Politics

Obama Has Spent More Time Playing Golf Than In Intel Briefings

Neil Munro White House Correspondent
Font Size:

President Barack Obama has spent more time golfing than he has spent listening to daily intelligence briefings.

The Daily Caller has calculated that he’s spent almost 700 hours in 875 “Presidential Daily Briefings” since 2009.

But he’s also spent roughly 800 hours on almost 200 golf trips since his first inauguration.

Obama’s golf trips typically last four and half hours, including one hour on the road. The longest trip took about six hours, according to regular reports from the media pool that follows the president on trips outside the White House.

In contrast, President George W. Bush largely gave up golfing during the Iraq campaign, from 2003 to 2008.

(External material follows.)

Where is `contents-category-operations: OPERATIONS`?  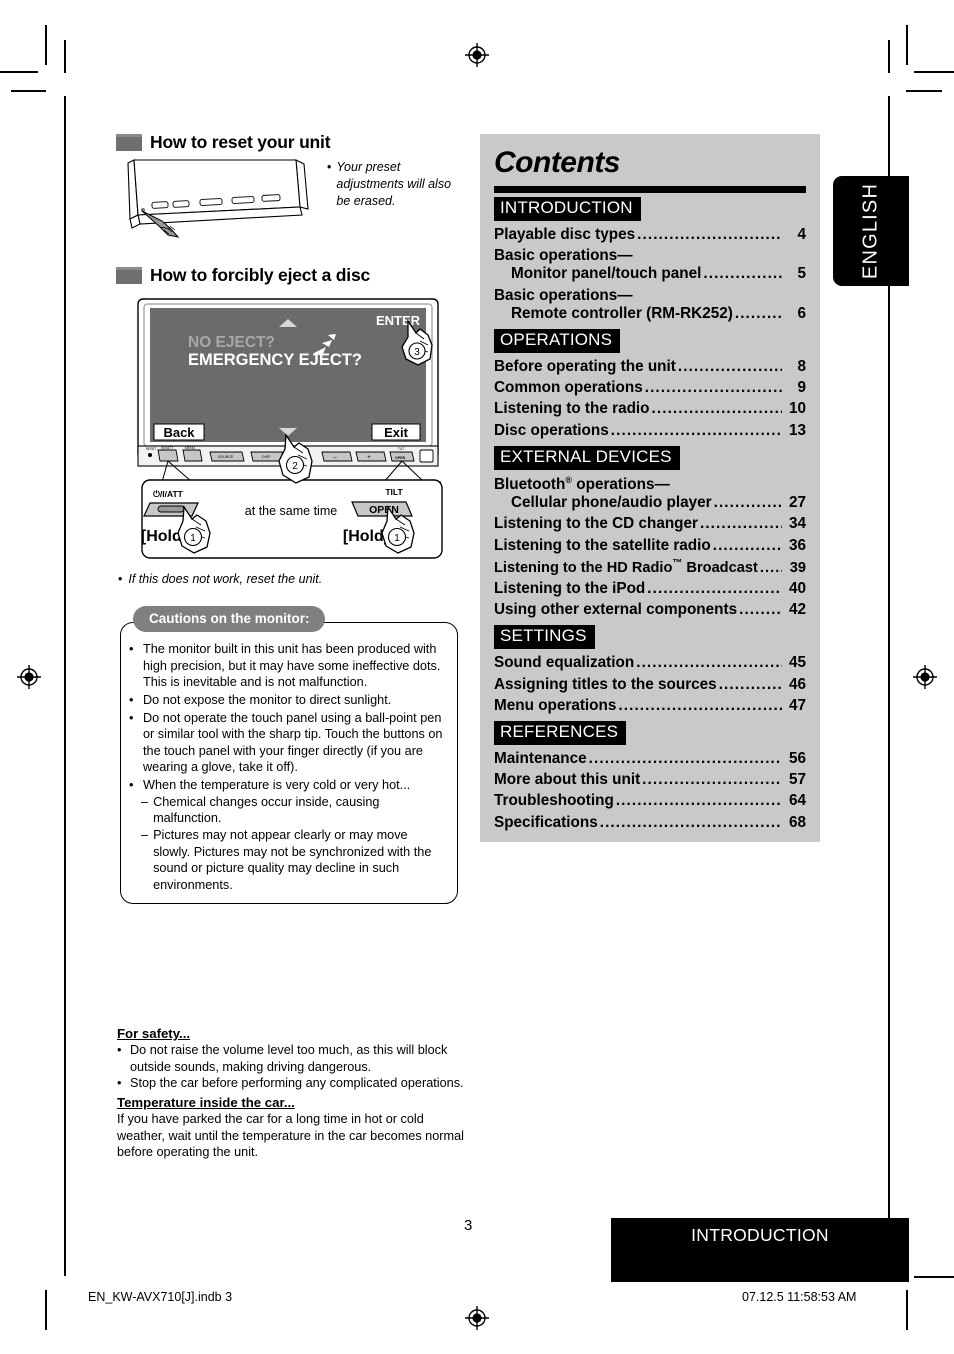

The daily briefing calculations are based on a new report by the Florida-based Government Accountability Institute, which reported Sept. 30 that Obama has attended 875 Presidential Daily Briefings over the course of his presidency.

Those briefings allow top intelligence officials to share their latest intelligence data on security threats, and also to focus the president’s attention on growing or novel problems.

The formal intelligence briefings usually last 45 minutes, according to the “daily guidance” schedules issued each evening by the White House. That time adds up to about 700 hours, so far.

The GAI released its Sept. 30 report on the 875 PDBs amid a furor over the United States’ failure to stop the rapid expansion of the Islamic State of Iraq and Syria.

The dispute over Obama’s attendance at the briefings is being revived by the president’s decision to shift blame for the anti-ISIS failure from his desk to Gen. James Clapper, the Director of National Intelligence.

“I think our head of the intelligence community, Jim Clapper, has acknowledged that I think they underestimated what had been taking place in Syria,” Obama announced during an interview, broadcast Sept. 28 on the “60 Minutes” TV show.

In response, anonymous intelligence officials have told several media outlets that they provided many warnings about ISIS to the president.

White House officials say the president’s time spent in daily briefings does not fully account for Obama’s focus on intelligence reports. Officials say Obama reads additional reports delivered to his handheld computer, and also has many additional meetings with top security officials where he talks about new intelligence reports.

But “the purpose of a briefing is that it is interactive,” said Peter Schweizer, the GAI’s founder. “The White House’s position is that he gets his briefings in writing, which is fine… but the purpose of the briefing is to help the president interact with intelligence officials,” he said.

That lack of interaction could help explain why the president and top aides did not recognize or act on evidence of the growing threat from ISIS, he said.

Obama has been caught by surprise before.

On Sept. 11, 2012, he was surprised by the jihadi attack on the diplomatic site in Benghazi, Libya, and by the failure of Egypt’s Muslim Brotherhood government to protect the U.S. embassy from a mob seeking the release of a senior jihadi leader now jailed in the United States.

After the attack, his top aides successfully focused the media’s attention on an anti-Muslim video, and kept the media from looking at what top White House officials describe as “broader failures of policy” in the Middle East.

This year, he also admitted that his Libyan intervention was a failure.

“I think we [and] our European partners underestimated the need to come in full force if you’re going to do this,” Obama said about his 2011 campaign to remove Libya’s dictator, Moammar Gadhafi.

According to data meticulously gathered by the ObamaGolfCounter website and White House pool reports, Obama has played golf 197 times since his inauguration.

The president regularly plays 18 hole rounds of golf and has even been known to play 27 holes in a single outing.

The golf outings usually take 4.5 hours, but can be much shorter when he’s on vacation. TheDC assumed an average of four hours, and multiplied the time by 197, to get 788 hours.

His Sept. 27 golf outing, for instance began with his departure from the White House at 12:32 pm, and his return at 5:42 pm.

On Sept. 21, he left at 1:26 pm and returned at 6:06 pm. On Aug. 31, he arrived at the course at 1:05 pm, and left at 5:22 pm. On Aug. 21, he arrived at 1:13 pm, and left at 5:42 pm.

Most of his games are at the easy-to-guard course at Andrews Air Force Base, east of Washington, D.C.

By contrast, the White House’s guidance reports show that most PDBs last about 45 minutes.